Curb Your Enthusiasm

As regular readers will know, I admire Dwight Eisenhower for his modesty, moderation, and prudence. One of the ironies of our politics is that the American conservative movement that began in opposition to the New Deal really took off when the right identified Eisenhower and similarly accommodating Republicans as Public Enemy No. 1: “Our principles are round, and Eisenhower is square,” William F. Buckley Jr. declared. Eisenhower accepted the New Deal as a fait accompli, and the postwar right would not. Ironically, they found their champion in Ronald Reagan, who idolized Franklin Roosevelt and habitually described himself as a New Deal Democrat estranged from his party by its radicalism in the 1960s.
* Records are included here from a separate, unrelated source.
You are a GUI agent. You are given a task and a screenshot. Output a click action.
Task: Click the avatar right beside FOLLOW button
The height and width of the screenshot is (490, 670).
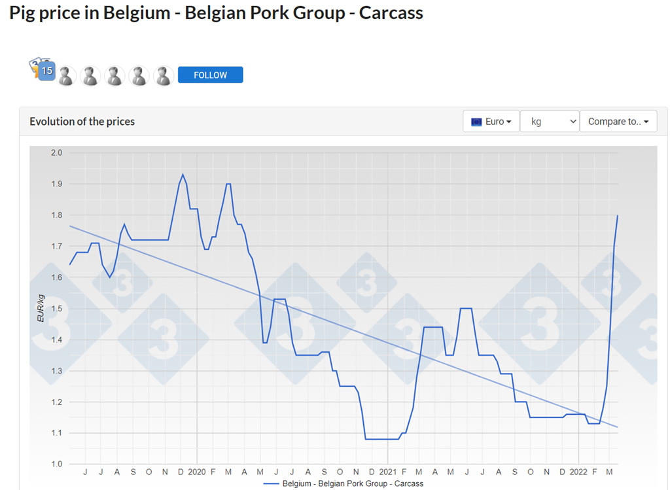[163, 76]
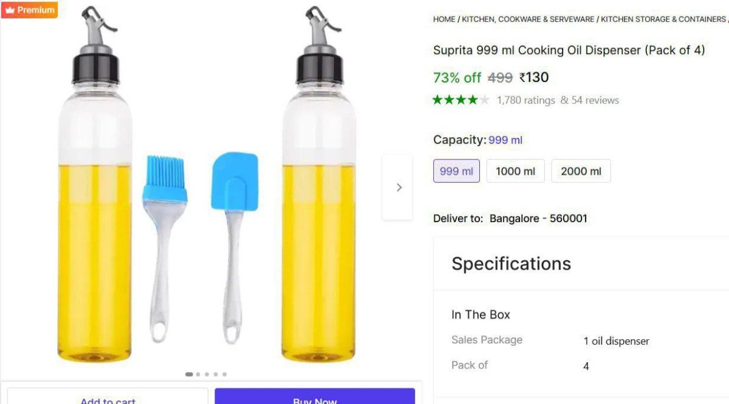Select the fourth carousel dot
Screen dimensions: 729x404
click(x=216, y=374)
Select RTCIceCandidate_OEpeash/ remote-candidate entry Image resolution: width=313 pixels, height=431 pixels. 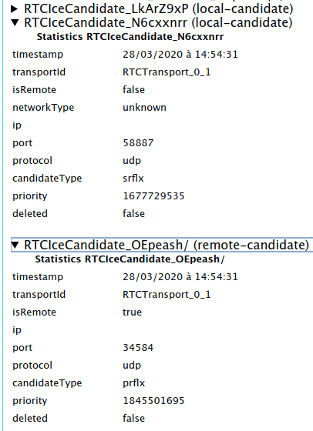[x=167, y=245]

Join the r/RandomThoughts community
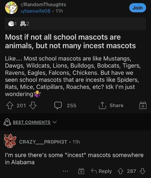(x=137, y=8)
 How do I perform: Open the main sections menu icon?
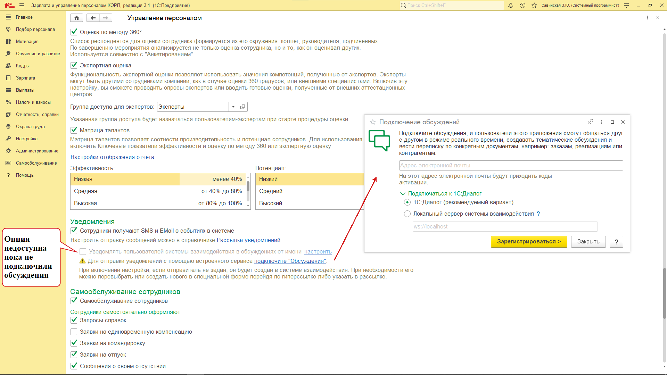coord(22,6)
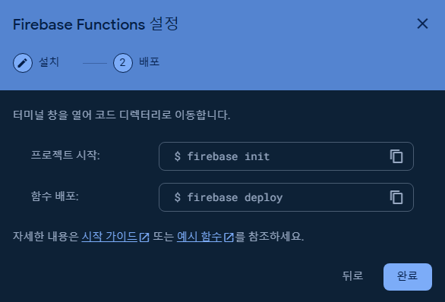Click the 뒤로 button
Viewport: 445px width, 302px height.
[353, 275]
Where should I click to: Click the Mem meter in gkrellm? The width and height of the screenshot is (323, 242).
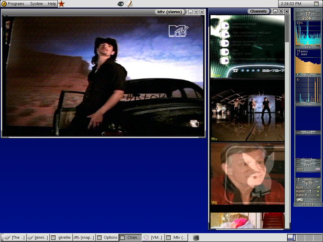[x=308, y=180]
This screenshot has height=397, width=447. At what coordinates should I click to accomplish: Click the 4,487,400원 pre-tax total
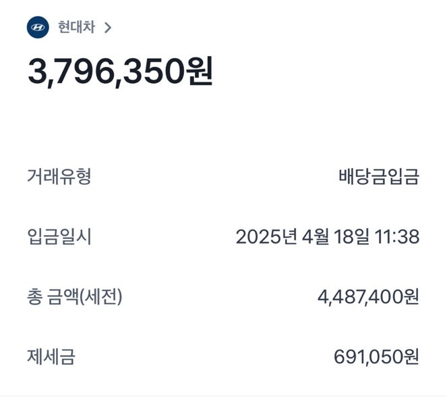[368, 296]
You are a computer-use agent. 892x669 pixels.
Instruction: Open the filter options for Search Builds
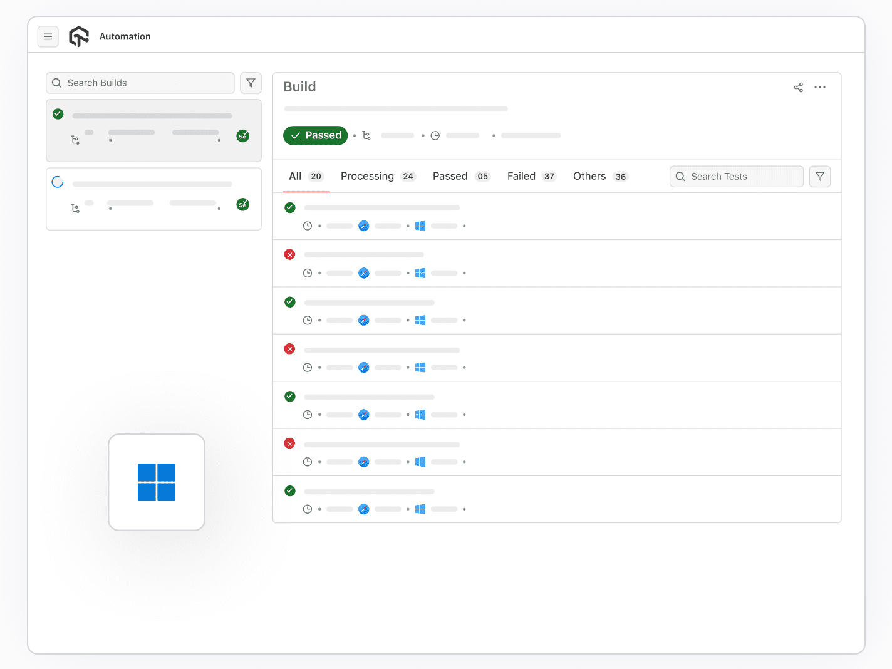[251, 83]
But if Republicans are looking for a president to emulate in these trying times, the first man to turn to is neither Eisenhower nor Reagan nor the sainted Abraham Lincoln but the chief executive who, in my mind, has a very strong claim on being the founding father of American conservatism: John Adams.
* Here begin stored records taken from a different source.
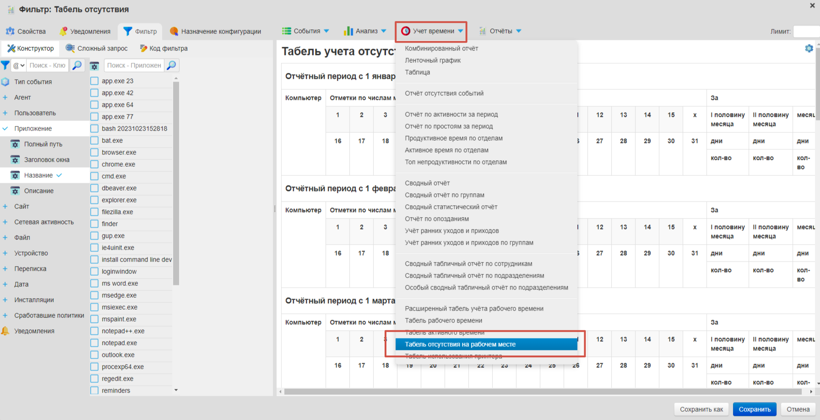Check the chrome.exe checkbox
This screenshot has width=820, height=420.
94,164
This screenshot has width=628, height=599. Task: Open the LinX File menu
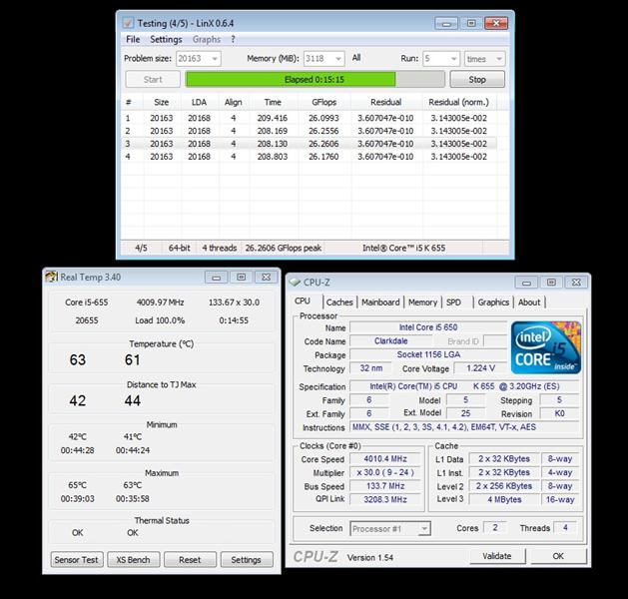tap(133, 40)
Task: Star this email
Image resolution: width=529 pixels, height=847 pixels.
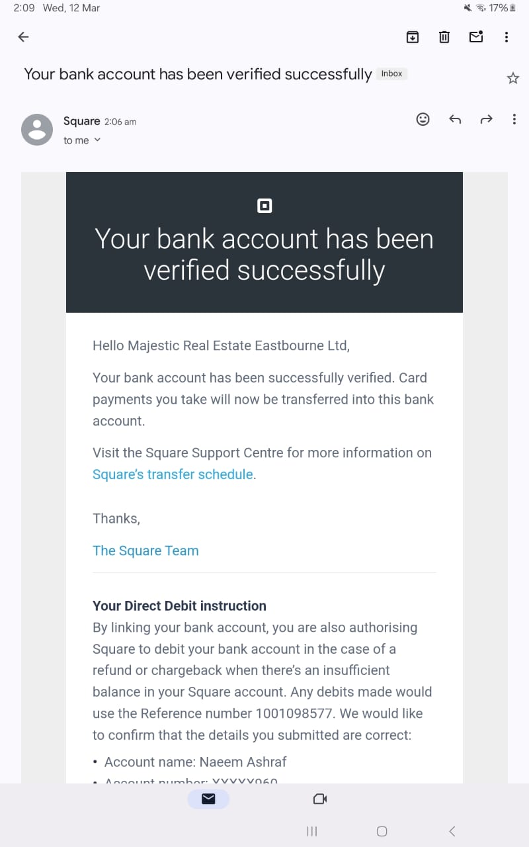Action: pos(513,78)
Some of you will be familiar with a few lines from Adams’ letter to John Taylor dated December 17, 1814. Adams, by then a former president—a one-termer who appeared to many of his contemporaries to be a political failure—has some harsh words for democracy: “I do not say that Democracy has been more pernicious, on the whole, and in the long run, than Monarchy or Aristocracy. Democracy has never been and never can be so durable as Aristocracy or Monarchy. But while it lasts it is more bloody than either. … There never was a Democracy Yet, that did not commit suicide.”
My friends and colleagues Jonah Goldberg and Nick Catoggio have been on a very amusing tear about the baleful influence of small-dollar donors on our politics. Nick writes that we don’t really have a small-donor problem as much as we have an internet problem, and there is something to that. But the fundamental problem is the one that commanded so much of Adams’ attention more than two centuries ago, what he and the men of his generation called “passion,” and its twin, “enthusiasm.”
It is worth reading the rest of the Adams letter rather than attending only to its most famous lines. The epistle in its entirety should be taught in our history and civics classes.